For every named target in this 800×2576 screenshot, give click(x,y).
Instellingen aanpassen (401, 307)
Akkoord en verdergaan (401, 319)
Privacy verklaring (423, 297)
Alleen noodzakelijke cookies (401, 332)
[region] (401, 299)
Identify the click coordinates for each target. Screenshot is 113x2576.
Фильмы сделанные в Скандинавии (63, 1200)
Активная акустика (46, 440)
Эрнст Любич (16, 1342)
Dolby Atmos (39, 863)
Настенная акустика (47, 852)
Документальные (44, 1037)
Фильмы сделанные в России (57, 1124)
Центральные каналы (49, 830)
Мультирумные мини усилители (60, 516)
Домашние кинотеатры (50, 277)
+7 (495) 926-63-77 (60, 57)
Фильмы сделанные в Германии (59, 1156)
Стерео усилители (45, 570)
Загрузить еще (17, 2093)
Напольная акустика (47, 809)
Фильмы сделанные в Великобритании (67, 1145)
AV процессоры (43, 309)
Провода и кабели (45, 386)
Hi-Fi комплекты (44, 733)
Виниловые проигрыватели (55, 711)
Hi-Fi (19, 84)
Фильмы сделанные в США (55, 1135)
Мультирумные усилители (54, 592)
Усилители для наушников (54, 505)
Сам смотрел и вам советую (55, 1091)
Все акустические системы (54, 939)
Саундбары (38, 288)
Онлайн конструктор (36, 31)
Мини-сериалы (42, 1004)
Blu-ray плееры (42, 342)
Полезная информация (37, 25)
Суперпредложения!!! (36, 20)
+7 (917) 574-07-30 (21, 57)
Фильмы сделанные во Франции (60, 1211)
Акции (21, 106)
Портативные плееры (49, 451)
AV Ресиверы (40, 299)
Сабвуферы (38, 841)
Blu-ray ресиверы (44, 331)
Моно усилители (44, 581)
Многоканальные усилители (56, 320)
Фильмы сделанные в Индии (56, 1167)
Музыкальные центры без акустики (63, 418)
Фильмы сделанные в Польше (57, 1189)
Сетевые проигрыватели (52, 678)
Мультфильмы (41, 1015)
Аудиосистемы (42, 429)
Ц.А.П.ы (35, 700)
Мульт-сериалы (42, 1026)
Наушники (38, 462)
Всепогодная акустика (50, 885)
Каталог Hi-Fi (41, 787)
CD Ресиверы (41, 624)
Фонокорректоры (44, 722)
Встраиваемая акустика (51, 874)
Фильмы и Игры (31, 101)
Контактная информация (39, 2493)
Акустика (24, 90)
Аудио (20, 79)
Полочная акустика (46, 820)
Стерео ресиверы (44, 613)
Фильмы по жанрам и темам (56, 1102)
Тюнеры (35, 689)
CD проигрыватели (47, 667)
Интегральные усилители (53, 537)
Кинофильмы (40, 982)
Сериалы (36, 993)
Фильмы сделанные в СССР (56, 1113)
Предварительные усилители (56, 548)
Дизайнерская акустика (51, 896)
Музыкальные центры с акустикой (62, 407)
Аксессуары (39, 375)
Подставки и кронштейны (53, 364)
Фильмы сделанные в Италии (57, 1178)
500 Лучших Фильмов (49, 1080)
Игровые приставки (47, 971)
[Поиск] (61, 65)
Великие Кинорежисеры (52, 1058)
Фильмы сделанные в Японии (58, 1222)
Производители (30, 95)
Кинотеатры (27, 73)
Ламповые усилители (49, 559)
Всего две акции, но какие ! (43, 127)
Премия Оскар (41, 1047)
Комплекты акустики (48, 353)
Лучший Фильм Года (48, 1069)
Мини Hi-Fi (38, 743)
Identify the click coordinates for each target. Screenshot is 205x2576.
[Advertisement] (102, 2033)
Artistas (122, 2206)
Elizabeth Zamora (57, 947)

● **The task**
At the first line of the material above, start reproducing each line exactly, and end with the line that holds "Фильмы сделанные в России (57, 1124)", adding nothing.

● **Your response**
For every named target in this 800×2576 screenshot, give click(x,y).
Instellingen aanpassen (401, 307)
Akkoord en verdergaan (401, 319)
Privacy verklaring (423, 297)
Alleen noodzakelijke cookies (401, 332)
[region] (401, 299)
Identify the click coordinates for each target. Screenshot is 113x2576.
Фильмы сделанные в Скандинавии (63, 1200)
Активная акустика (46, 440)
Эрнст Любич (16, 1342)
Dolby Atmos (39, 863)
Настенная акустика (47, 852)
Документальные (44, 1037)
Фильмы сделанные в России (57, 1124)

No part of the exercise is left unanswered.